Less than two years — and one bankruptcy filing — later, it became Chrysler Group LLC.
Then in early 2014, a new sign went up outside the offices on what is still called Chrysler Drive in Auburn Hills, Mich., noting yet a new name: Fiat Chrysler Automobiles NV.
And that entire stretch of time, from Chrysler Corp. to Fiat Chrysler, you could still buy a Chrysler Town & Country Minivan, made at the same plant, mostly by the same workers, designed to do the same job of transporting families from soccer games to school and home again.
Of course Chrysler is hardly the only company that has gone through some name changes and face lifts during the past 25 years.

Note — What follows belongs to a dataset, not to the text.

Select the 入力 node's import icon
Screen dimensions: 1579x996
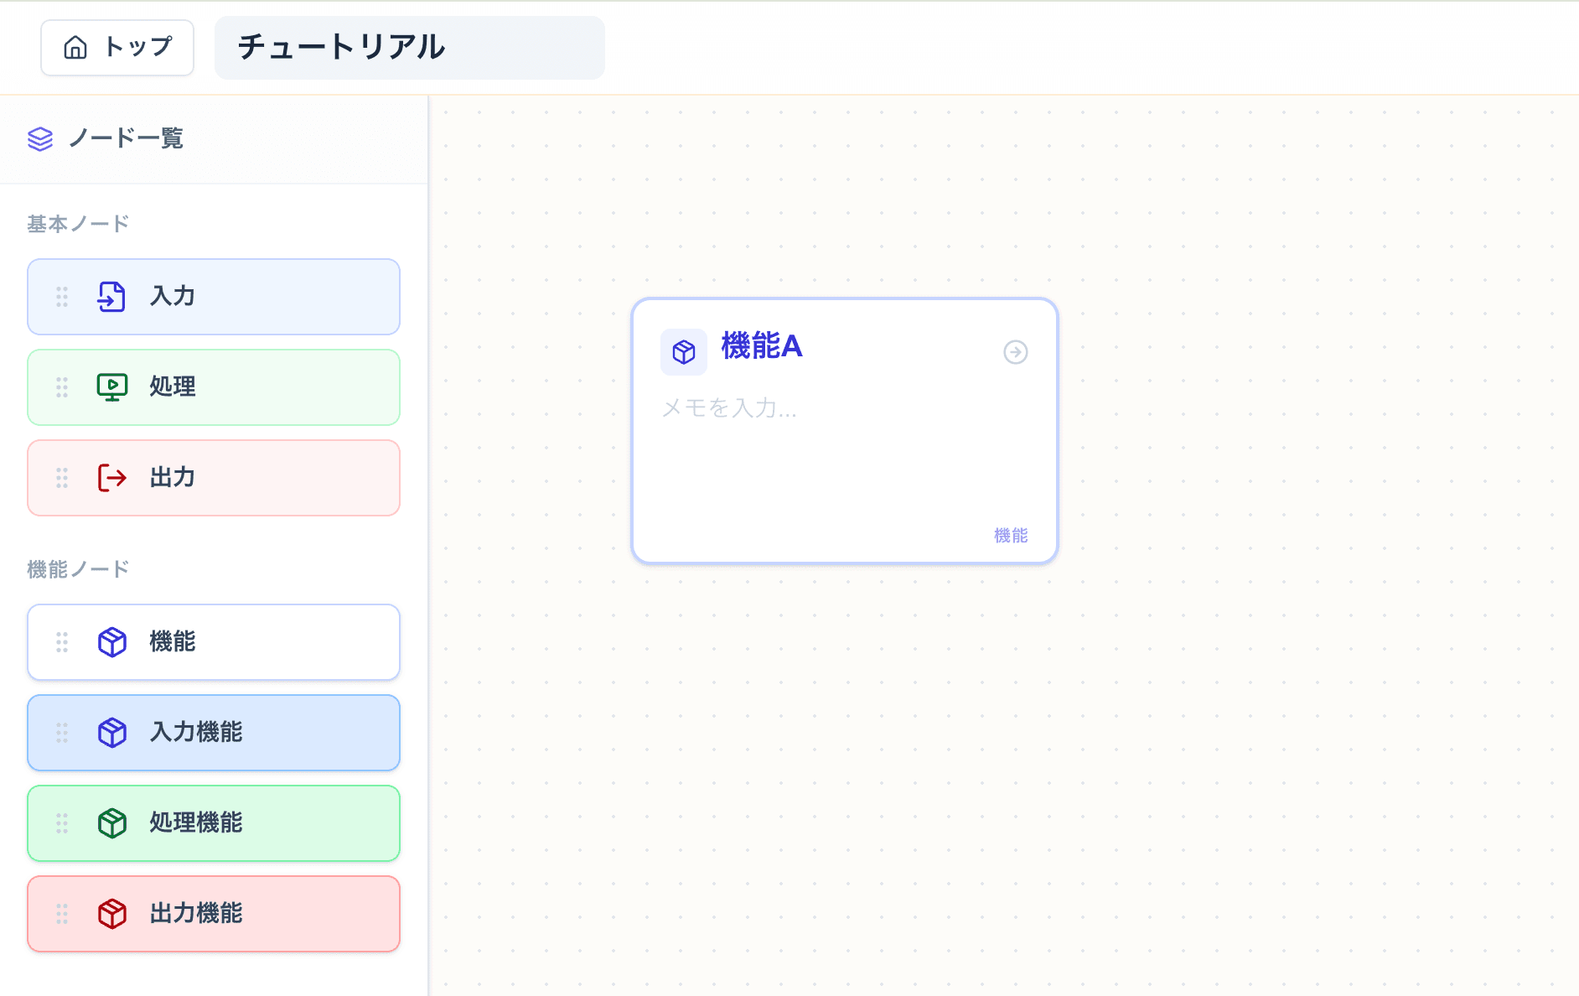tap(111, 296)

General Motors — from GM Corp. to today's GM Co. — is the easiest example to cherry pick from the auto sector.
But there are also auto supply giants like Delphi Automotive Corp., which went from Corp. to LLC to plc, and seemed to shed divisions as quickly as it changed names, and Magna International Inc., which created subsidiary companies Intier and Decoma for its interiors business and exteriors business, then brought them back in house simply as part of Magna Exteriors and Interiors.
So is this just a matter that the more things change the more they stay the same?
Many of the name changes reflect the changing auto industry during the last 25 years. There were bankruptcies, of course, but also restructuring as the North American auto market expanded to record production of more than 17 million vehicles, then massively imploded at the start of the Great Recession.